* About this exercise: When you write out the listing, keep every character and omit the pictures.
BEGIN Material shown
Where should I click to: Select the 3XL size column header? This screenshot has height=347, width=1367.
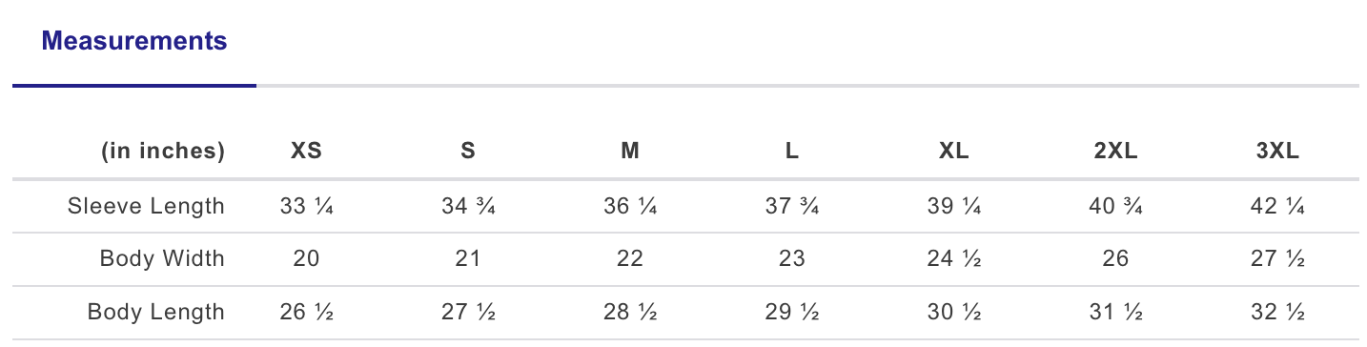click(1278, 152)
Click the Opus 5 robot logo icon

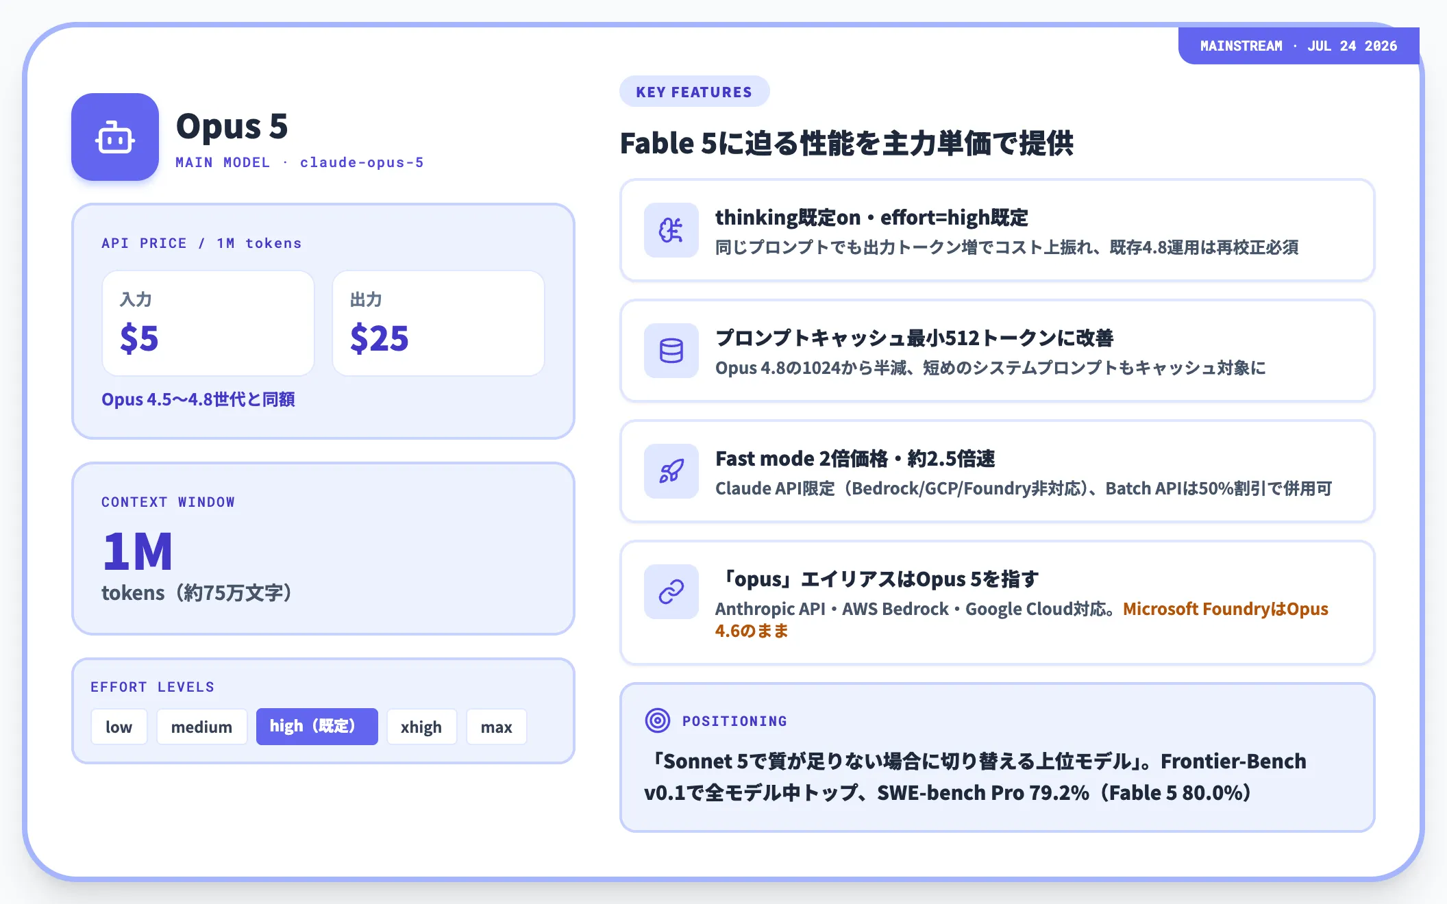point(115,137)
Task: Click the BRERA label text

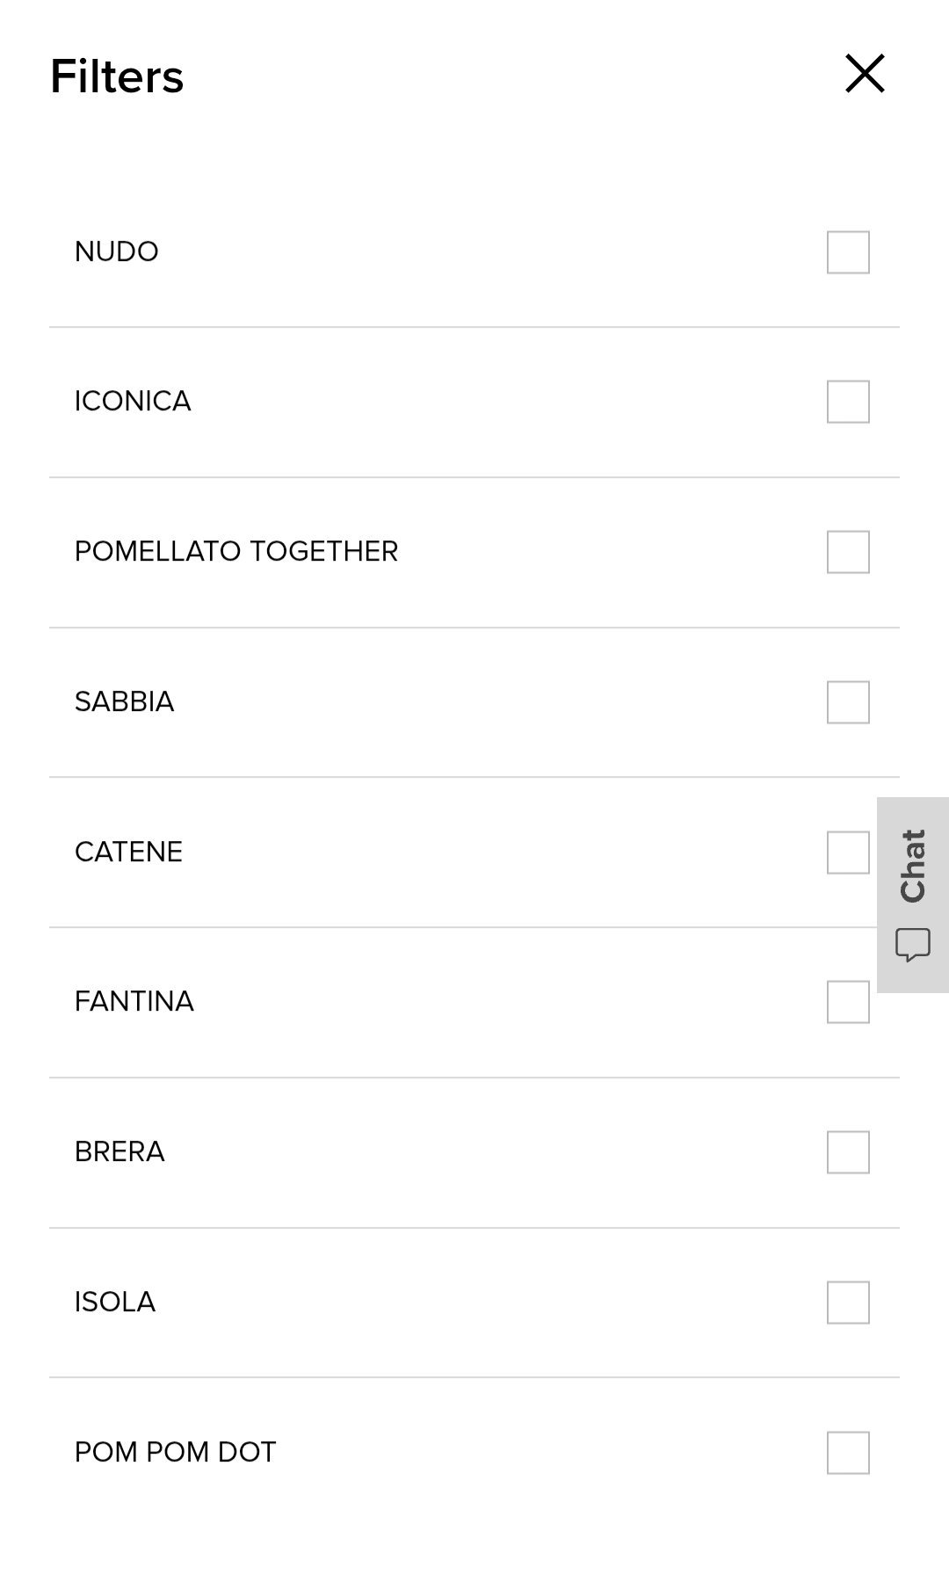Action: click(x=120, y=1152)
END Material shown
* Response to the task:
Where should I click to: Select the 3XL size column header? This screenshot has height=347, width=1367.
click(1278, 152)
Click the Opus 5 robot logo icon

point(115,137)
Task: Click the BRERA label text

Action: click(x=120, y=1152)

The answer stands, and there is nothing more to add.